A Quest For Story-Shaped Preaching

It began with a practical need. I was teaching preaching in Portugal, and asking myself, “How can I equip my students to preach effectively to their generation?” The traditional method I knew best was fine as long as they were preaching to congregations filled with believers. But I became convinced that, when it came to skeptical, post-modern, anti-authoritarian Europeans, a deductive frontal assault was usually ineffective. So I began to look around for a different method, a more post-Christian-friendly rhetoric.

My instinct told me the answer would be narrative, but I had two problems. First, how do you teach the art of story to students who don’t necessarily have a strong intuition for narrative? And second, how do you craft narrative sermons that also communicate a clear message and accomplish an intentional purpose?

A Rhetoric for Story-Shaped Preaching

I found my answer in the most post-modern of art forms: the cinema. Screenwriters have a method, a craft that they pass down to new generations of storytellers. They have analyzed and dissected the various acts, movements, and components of a successful story to the point that they can tell exactly what makes one story “work” and another fail. And though they are a part of an entertainment industry, they also know how to communicate a message clearly and persuasively through story. In short, they have developed a narrative rhetoric.

I spent several years experimenting with the lessons I was learning from screenwriters, applying them to the task of preaching. My goal was a narrative homiletic — a method for narrative preaching that anyone could learn. Over time, with much trial and error, and with the help of my students, I developed easy-to-grasp handles for clear, focused, story-shaped preaching.


A Theological Rationale for Story-Shaped Preaching

As the years went by, I had two closely-related shifts in my thinking. First, I became restless with the purely pragmatic basis of my project. Christian preaching has always been a practical blend of rhetoric and biblical exposition. But I had an itch to think theologically about the sermon’s form as well as its content.


Second, I began to realize that the Bible is a great story. In fact, it is the quintessential story. Ultimately, the gospel is the story for which every human heart longs.

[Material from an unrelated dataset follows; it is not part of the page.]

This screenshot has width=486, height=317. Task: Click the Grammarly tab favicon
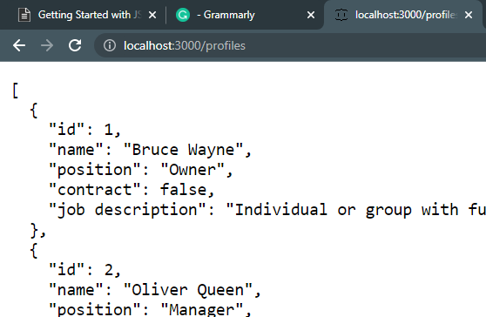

What does it mean for our preaching that, when God chose to reveal himself — to disclose his salvation to humanity — he did not give us an instruction manual, a systematic theology, a brochure, or a series of bullet points? Instead of any of these more straightforward and less messy forms, God chose to give us a story. Why?

I came to the conclusion that God communicates with us in story because Story is the most relational, most personal, and most transformative way to communicate truth. Our lives, our identity, and our culture are shaped by story. If the gospel is to shape us, it must come to us in story.

If this is true, then not only is story-shaped preaching the most effective way to connect with our generation, it is also the most appropriate way to communicate the Gospel in any generation!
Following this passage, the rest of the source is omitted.